Recorded information
____________

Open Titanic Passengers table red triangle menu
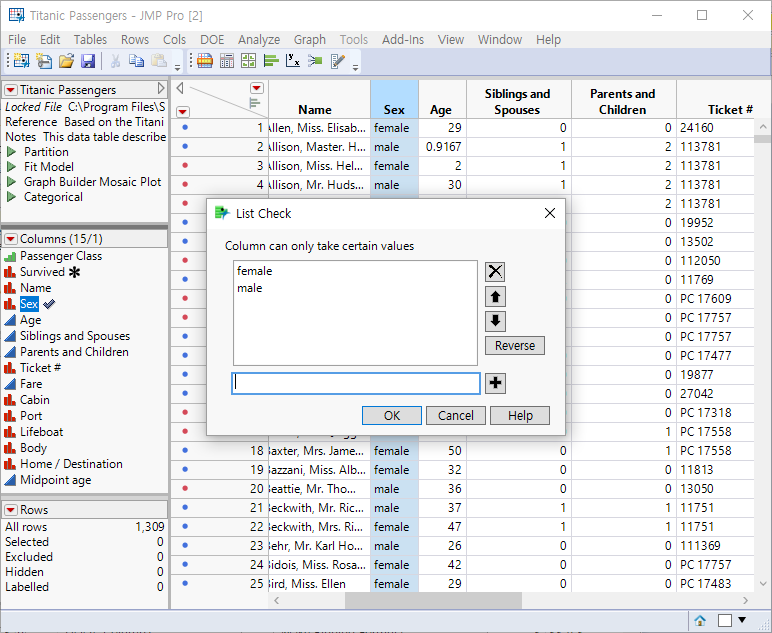Screen dimensions: 772x633 click(x=11, y=90)
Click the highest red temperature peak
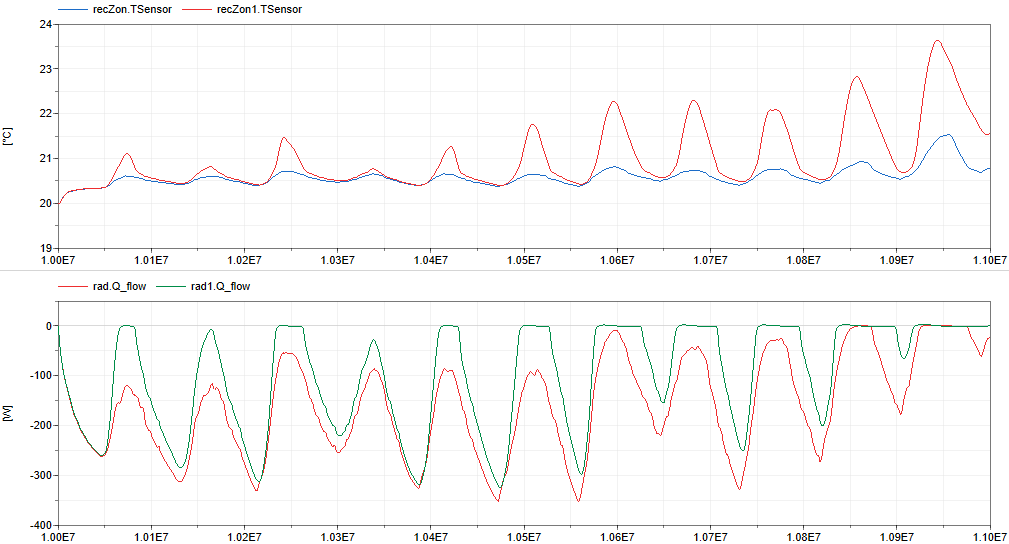This screenshot has height=544, width=1009. 937,41
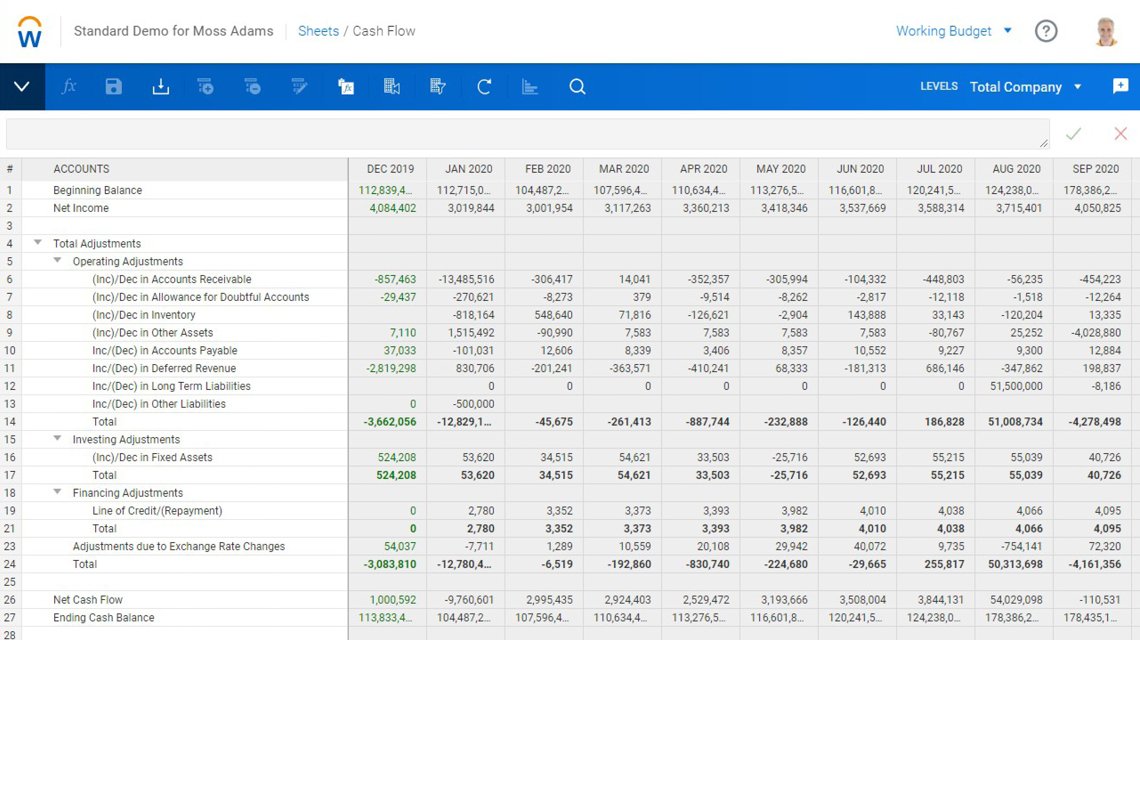Open the user profile avatar
This screenshot has height=810, width=1140.
pyautogui.click(x=1105, y=31)
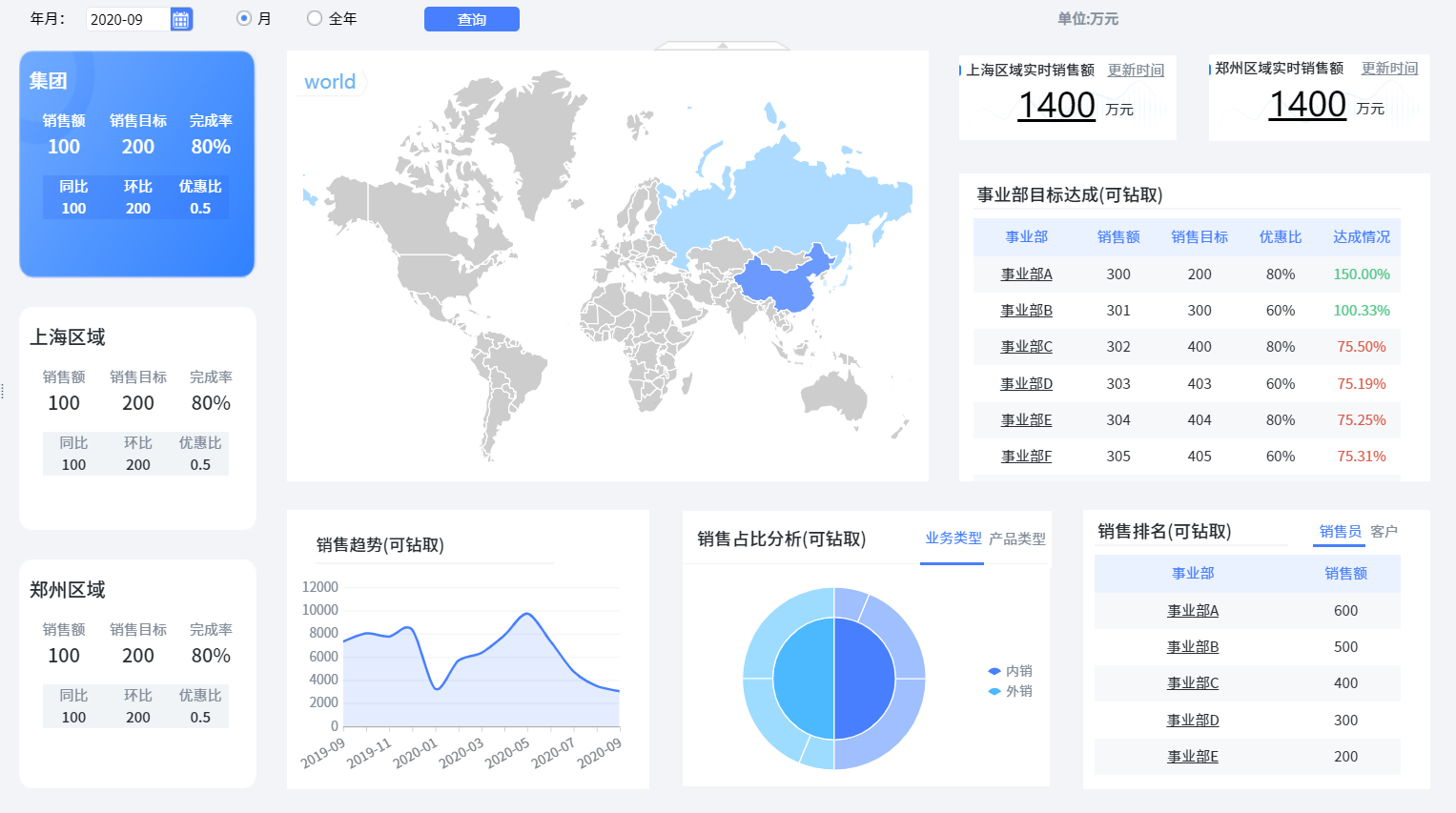Click Australia on the world map
This screenshot has width=1456, height=813.
point(834,393)
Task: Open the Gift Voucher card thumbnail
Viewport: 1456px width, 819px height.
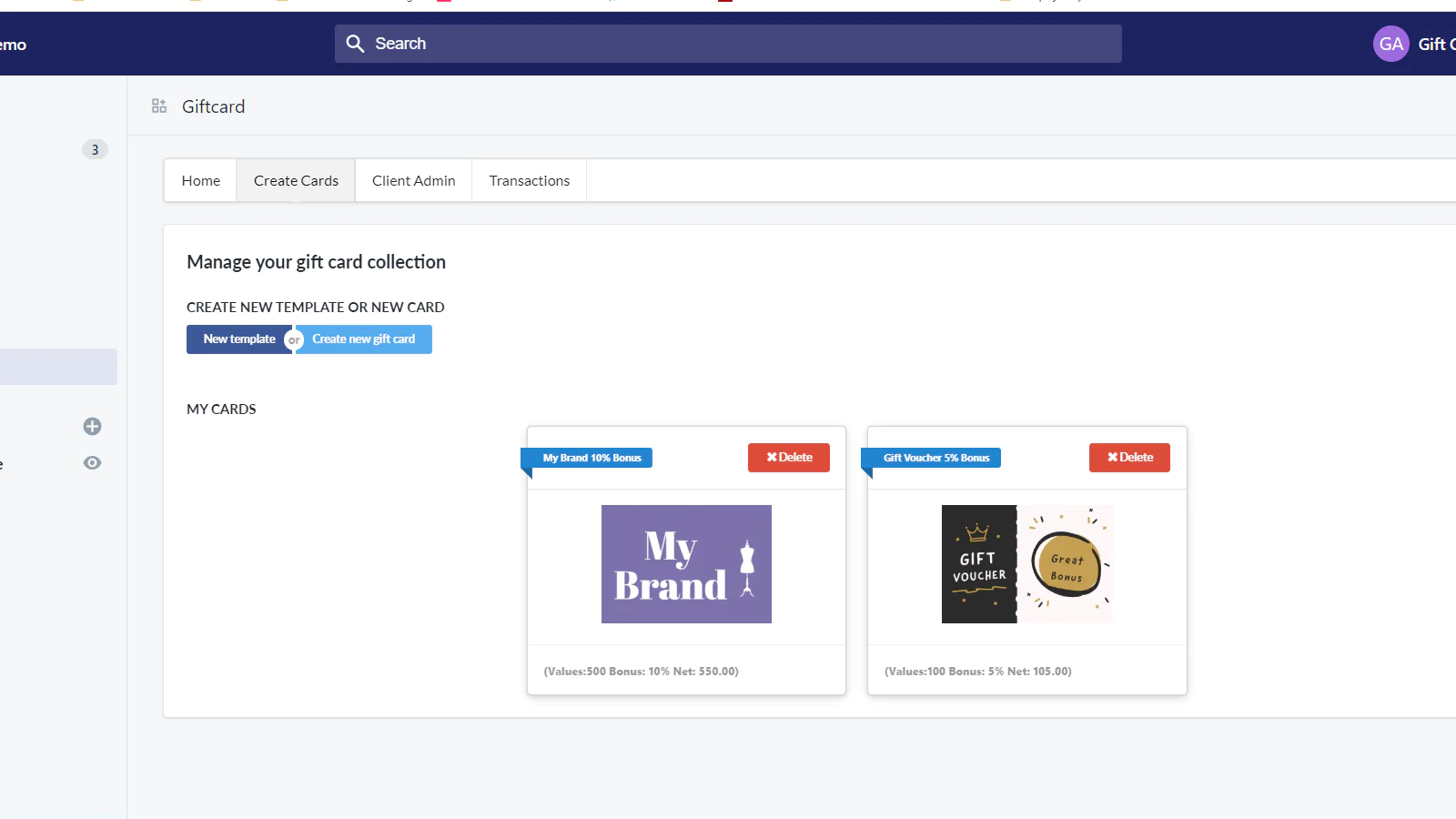Action: point(1026,564)
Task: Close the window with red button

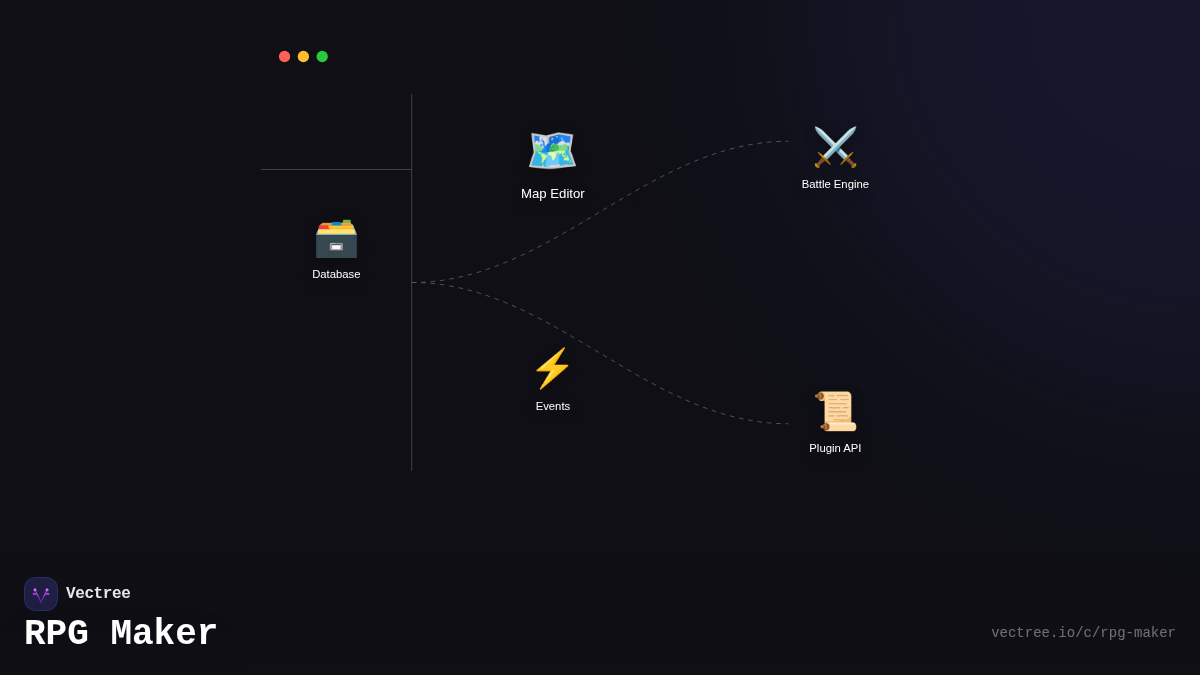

____________

Task details
Every word of the material above should be copied exactly; no pictures.

Answer below
Open Titanic Passengers table red triangle menu
Screen dimensions: 772x633 click(x=11, y=90)
Click the highest red temperature peak
This screenshot has height=544, width=1009. 937,41
Open the user profile avatar
This screenshot has height=810, width=1140.
pyautogui.click(x=1105, y=31)
Click Australia on the world map
This screenshot has width=1456, height=813.
point(834,393)
Task: Open the Gift Voucher card thumbnail
Viewport: 1456px width, 819px height.
Action: point(1026,564)
Task: Close the window with red button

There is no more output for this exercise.